Among the 30 quantitative and mixed-methods studies reviewed, case-based research dominates (18 studies), reflecting a strong emphasis on practical, application-oriented investigations of Rail-CL integration. Eleven studies adopt conceptual or modeling approaches, offering valuable theoretical frameworks but with limited empirical validation. Only one study is a mixed-method literature review, indicating a significant gap in comprehensive knowledge synthesis. Overall, the distribution suggests that while practice-focused studies are prevalent, theoretical consolidation and systematic review efforts remain insufficient to support broader, scalable implementation of CL within rail systems.

[Pointing entries for text and elements]
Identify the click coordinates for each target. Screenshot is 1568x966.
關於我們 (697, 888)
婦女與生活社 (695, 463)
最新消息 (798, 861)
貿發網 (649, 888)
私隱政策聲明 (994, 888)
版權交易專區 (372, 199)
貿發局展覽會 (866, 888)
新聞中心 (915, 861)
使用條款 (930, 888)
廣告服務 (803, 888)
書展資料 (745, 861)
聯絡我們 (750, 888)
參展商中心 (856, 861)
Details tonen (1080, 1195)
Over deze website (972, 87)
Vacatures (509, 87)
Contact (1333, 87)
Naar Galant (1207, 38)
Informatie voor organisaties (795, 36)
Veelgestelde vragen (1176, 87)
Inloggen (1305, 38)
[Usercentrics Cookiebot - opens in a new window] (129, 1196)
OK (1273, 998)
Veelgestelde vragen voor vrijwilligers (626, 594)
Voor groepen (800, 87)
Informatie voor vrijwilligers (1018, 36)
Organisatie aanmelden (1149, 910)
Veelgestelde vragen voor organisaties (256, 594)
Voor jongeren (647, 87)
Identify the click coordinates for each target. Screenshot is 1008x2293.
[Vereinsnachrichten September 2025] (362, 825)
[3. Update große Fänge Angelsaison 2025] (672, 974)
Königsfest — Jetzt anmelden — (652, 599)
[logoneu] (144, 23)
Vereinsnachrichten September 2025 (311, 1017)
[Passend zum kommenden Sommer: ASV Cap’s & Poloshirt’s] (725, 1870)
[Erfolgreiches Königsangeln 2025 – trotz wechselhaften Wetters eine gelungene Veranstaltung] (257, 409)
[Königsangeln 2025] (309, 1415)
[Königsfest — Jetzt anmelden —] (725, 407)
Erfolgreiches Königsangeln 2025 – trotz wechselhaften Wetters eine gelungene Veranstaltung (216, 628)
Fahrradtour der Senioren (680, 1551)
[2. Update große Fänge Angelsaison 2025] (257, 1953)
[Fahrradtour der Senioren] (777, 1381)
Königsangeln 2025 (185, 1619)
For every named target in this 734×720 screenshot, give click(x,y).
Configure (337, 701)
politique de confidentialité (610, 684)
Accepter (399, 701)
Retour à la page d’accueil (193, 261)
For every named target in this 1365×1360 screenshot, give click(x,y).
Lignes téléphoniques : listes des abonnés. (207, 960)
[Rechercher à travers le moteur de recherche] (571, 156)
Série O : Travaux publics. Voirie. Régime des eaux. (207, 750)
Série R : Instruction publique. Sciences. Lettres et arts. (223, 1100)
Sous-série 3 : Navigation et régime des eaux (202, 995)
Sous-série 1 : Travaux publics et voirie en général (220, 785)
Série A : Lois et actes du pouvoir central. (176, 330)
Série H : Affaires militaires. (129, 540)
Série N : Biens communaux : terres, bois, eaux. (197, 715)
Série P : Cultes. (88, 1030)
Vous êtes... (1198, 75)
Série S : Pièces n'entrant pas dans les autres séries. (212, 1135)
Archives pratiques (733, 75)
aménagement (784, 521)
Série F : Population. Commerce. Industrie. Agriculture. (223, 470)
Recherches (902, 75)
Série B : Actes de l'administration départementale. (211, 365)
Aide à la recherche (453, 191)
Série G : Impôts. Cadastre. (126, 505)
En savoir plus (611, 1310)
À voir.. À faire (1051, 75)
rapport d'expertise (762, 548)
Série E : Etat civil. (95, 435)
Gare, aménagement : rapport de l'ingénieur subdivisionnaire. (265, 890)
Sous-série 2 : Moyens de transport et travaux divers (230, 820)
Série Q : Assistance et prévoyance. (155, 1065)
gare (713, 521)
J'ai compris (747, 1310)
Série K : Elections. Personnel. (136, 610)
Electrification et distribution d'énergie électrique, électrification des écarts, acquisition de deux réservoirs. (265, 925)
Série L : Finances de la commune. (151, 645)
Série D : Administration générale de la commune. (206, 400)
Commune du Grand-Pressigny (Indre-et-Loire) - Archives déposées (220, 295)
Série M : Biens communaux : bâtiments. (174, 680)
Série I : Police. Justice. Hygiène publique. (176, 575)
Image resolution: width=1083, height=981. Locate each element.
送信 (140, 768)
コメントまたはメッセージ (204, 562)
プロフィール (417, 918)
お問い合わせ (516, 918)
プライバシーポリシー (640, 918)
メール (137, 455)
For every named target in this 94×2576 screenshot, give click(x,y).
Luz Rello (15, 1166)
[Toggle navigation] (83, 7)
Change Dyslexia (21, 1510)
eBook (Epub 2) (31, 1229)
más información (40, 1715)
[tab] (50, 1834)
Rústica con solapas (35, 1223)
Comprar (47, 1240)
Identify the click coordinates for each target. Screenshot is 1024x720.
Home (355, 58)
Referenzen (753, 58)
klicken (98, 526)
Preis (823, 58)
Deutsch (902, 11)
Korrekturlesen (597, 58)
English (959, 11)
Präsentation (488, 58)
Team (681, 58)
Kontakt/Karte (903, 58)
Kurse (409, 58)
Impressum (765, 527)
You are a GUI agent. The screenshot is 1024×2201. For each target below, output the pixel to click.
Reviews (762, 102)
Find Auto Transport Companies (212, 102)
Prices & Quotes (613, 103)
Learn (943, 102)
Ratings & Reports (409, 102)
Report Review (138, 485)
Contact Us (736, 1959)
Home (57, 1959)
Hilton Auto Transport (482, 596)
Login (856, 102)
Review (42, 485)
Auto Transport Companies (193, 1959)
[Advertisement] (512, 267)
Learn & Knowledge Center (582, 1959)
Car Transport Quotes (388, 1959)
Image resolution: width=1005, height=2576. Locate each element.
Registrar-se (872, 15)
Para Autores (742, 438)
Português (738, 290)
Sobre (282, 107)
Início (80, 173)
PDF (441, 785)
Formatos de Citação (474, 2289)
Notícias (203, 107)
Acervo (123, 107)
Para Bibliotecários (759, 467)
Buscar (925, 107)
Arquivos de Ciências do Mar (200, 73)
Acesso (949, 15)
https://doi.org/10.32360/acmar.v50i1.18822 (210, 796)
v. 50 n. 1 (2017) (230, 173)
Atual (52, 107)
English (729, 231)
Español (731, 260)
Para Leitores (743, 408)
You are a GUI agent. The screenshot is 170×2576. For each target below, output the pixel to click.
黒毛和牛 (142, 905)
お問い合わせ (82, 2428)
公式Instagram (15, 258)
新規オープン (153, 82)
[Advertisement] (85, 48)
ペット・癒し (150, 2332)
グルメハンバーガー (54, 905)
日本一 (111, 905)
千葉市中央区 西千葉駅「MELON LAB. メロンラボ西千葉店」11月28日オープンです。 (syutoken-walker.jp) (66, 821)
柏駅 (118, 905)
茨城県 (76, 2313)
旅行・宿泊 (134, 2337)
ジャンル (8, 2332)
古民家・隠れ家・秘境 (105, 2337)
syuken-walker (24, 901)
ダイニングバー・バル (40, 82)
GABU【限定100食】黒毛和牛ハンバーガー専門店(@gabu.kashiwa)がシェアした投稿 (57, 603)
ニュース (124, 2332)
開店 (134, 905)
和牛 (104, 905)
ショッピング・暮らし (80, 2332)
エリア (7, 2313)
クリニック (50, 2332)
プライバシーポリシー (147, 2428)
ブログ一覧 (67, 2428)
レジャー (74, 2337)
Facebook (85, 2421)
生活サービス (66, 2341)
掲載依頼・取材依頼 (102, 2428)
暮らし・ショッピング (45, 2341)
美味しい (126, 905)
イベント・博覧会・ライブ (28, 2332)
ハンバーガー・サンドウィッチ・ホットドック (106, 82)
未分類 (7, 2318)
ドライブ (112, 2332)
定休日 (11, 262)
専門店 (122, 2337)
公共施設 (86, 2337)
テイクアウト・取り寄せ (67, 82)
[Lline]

■ What you need to do ■
Please answer these questions about the passage on Rail-CL studies:
(a) How many studies does it say use case-based research?
(b) How many studies adopt conceptual or modeling approaches?
(c) What type of study is the only one of its kind?

■ Complete answer ■
(a) 18 studies.
(b) Eleven studies.
(c) A mixed-method literature review.